*WHAT TO PRODUCE*:
In the post below about the Office 365 PST import service, how much PST data did the writer need to import?
-- START TEXT PROVIDED --
Earlier this month Microsoft announced the (initial limited) availability of a PST import service for Office 365, the aim being to enable businesses to import PST data into their users’ mailboxes without having to resort to 3rd party tools (Microsoft’s own PST Capture Tool, BitTitan’s Personal Archive and MessageOps Office 365 Exchange Migration Tool are examples that come to mind). As of the 14th of May, the service is generally available, though I’d personally still call it a preview as it’s still lacking some features. At this stage, the service is not being charged for, but it seems Microsoft will do so in the future.
I’m a long time user of hosted email services (and email in general), originally utilising hosted POP/IMAP until about 5 years ago, then hosted Exchange email from Intermedia and switching to Office 365 earlier this year. I only ever delete spam and advertising emails, keeping the rest. I used to archive periodically (every 6 months, last performed about 5 years – went to a near unlimited Intermedia plan) to PST so that I could remove historical email out of my mailbox to reduce size and stay within limits. As a result of all this, I’ve accrued a large number of PST files with a lot of email that I’ve wanted to consolidate and make searchable without having to attach them to Outlook or use 3rd party tools to open them.
With the Import Preview, I decided to test the tool out with my email archives. I have 30GB of PST files that I needed to import, this seemed like a good time to do it.
First, an overview…
There are two methods that Microsoft have made available, with information for both available via a Technet article:
- Import PSTs by shipping an encrypted drive (or drives) to Microsoft
- Import PSTs by uploading them via the network
I’m only covering the network upload based mechanism in this post.
According to the Technet link above, the use case for shipping a drive is if you have a large dataset based on network upload performance. That is, if you have a small upload speed and a reasonably sized dataset, it may be faster to send a drive to Microsoft, have them copy it to Azure and make it accessible to you that way. An example might be if you have 1TB of PST files, but only have a 10Mbit upload. Given that 10Mbit service is really only about 1MByte/second in perfect conditions, you’re looking at around 11-12 days to upload the data if you get 100% utilisation without any interruption – not a realistic scenario. In this case, it’d make sense to send drives across since you’d complete it faster and more reliably.
For my situation, I had access to a 100Mbit link that allowed me to upload all my data rapidly. Additionally, I wasn’t under any time constraints that might exist if this were a project for a client. Its my stuff, I don’t particularly care if I did it quickly or not – just that it needed to get into Office 365. As a result, the speed of my Internet access and the size of the dataset made it simple to utilise the network upload function.
-- END TEXT PROVIDED --
-- START ENTRIES SUPPLIED --
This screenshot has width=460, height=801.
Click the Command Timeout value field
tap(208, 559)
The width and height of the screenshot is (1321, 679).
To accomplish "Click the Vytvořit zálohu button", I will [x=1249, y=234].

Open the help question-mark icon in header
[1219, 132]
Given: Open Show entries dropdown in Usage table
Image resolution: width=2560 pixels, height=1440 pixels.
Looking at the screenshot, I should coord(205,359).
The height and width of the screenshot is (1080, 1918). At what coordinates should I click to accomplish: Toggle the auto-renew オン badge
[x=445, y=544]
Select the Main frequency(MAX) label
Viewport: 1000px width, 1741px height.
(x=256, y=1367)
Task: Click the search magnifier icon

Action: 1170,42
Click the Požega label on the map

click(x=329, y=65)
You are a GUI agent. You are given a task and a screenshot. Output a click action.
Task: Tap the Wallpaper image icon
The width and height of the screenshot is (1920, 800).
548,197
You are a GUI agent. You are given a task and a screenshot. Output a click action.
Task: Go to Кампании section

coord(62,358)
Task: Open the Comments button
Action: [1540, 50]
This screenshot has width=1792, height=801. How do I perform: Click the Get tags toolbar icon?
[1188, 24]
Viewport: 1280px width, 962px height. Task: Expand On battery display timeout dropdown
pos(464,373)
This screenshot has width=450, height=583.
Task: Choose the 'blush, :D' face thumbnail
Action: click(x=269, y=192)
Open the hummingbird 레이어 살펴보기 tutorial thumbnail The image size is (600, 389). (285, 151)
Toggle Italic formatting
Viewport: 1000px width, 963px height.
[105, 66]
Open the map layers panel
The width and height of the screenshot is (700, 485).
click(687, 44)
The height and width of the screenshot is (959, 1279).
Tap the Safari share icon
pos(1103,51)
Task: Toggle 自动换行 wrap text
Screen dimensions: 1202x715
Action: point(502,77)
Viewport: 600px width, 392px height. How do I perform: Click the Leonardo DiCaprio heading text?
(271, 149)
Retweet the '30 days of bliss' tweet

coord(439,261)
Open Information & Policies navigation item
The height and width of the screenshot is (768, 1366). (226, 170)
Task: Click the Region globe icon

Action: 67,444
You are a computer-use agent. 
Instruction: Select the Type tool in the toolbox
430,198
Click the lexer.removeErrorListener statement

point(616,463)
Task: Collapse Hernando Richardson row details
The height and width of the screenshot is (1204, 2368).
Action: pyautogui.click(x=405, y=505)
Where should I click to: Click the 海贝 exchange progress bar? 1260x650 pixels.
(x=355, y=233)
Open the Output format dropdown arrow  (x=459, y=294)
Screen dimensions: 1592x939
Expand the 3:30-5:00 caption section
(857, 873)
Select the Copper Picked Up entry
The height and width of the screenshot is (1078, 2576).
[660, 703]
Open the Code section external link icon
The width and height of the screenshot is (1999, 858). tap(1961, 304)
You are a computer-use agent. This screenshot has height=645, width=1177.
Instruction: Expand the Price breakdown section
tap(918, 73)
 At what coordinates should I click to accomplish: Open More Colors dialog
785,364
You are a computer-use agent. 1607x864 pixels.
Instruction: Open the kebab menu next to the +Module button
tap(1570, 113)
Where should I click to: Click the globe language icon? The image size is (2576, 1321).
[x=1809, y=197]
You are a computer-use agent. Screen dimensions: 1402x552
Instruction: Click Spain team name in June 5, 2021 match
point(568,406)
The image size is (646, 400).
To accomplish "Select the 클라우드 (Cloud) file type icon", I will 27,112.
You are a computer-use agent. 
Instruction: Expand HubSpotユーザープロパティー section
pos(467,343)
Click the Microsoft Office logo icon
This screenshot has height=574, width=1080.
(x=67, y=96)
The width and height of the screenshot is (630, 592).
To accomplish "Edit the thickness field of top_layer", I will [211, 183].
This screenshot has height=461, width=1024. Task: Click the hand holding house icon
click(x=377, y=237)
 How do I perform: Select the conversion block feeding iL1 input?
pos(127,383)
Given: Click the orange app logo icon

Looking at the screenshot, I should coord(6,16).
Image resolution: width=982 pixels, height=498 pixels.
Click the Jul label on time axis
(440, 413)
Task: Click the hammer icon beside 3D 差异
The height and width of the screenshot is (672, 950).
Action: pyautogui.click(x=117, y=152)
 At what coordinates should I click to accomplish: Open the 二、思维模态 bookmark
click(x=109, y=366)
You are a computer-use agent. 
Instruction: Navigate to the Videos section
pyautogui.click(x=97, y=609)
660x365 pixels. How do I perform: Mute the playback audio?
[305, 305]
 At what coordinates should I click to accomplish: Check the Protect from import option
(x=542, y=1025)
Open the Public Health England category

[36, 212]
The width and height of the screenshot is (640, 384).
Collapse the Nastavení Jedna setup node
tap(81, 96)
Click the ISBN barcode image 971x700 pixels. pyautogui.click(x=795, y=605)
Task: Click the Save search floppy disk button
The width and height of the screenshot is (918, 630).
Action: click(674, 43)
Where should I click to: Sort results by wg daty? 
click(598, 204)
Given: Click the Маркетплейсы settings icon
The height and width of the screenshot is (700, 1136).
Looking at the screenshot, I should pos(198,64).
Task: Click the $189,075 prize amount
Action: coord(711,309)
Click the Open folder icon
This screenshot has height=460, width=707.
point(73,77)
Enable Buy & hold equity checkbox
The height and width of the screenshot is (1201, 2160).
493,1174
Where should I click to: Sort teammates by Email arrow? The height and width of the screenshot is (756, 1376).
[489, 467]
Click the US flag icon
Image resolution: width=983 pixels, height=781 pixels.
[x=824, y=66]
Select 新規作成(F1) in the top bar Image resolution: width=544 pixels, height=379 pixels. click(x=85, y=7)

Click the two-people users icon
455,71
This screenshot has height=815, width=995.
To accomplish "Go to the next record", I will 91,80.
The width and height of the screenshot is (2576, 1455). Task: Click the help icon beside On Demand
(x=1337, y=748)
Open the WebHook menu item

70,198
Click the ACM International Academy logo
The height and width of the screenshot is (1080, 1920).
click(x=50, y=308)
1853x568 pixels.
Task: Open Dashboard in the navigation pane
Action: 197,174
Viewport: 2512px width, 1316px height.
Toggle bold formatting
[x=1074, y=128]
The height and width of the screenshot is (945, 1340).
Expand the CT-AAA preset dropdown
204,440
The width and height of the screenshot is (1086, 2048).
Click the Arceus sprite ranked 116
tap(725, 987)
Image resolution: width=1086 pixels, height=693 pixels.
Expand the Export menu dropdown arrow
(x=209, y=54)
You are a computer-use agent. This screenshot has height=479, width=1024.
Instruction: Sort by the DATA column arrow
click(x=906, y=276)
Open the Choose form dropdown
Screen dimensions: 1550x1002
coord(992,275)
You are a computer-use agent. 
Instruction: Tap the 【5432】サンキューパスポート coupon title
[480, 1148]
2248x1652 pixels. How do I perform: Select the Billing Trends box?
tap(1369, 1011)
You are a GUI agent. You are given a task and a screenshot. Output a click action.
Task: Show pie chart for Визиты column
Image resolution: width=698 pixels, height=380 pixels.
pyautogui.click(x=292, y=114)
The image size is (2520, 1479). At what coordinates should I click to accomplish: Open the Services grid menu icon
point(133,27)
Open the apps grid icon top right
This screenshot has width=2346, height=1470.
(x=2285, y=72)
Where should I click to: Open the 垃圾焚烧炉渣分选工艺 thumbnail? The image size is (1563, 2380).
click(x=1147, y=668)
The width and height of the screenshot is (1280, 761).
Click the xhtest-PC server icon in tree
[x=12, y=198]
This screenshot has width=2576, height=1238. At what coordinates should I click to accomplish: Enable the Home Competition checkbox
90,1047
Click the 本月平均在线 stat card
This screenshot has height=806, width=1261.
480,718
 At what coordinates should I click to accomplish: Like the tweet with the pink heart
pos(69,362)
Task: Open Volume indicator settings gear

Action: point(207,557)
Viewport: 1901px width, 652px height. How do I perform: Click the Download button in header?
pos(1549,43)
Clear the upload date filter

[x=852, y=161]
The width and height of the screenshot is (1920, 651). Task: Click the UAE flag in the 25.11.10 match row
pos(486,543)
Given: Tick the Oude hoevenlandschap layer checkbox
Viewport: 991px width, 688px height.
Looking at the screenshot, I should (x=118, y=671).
-- END ENTRIES SUPPLIED --
*WORKED ANSWER*:
30GB of PST files.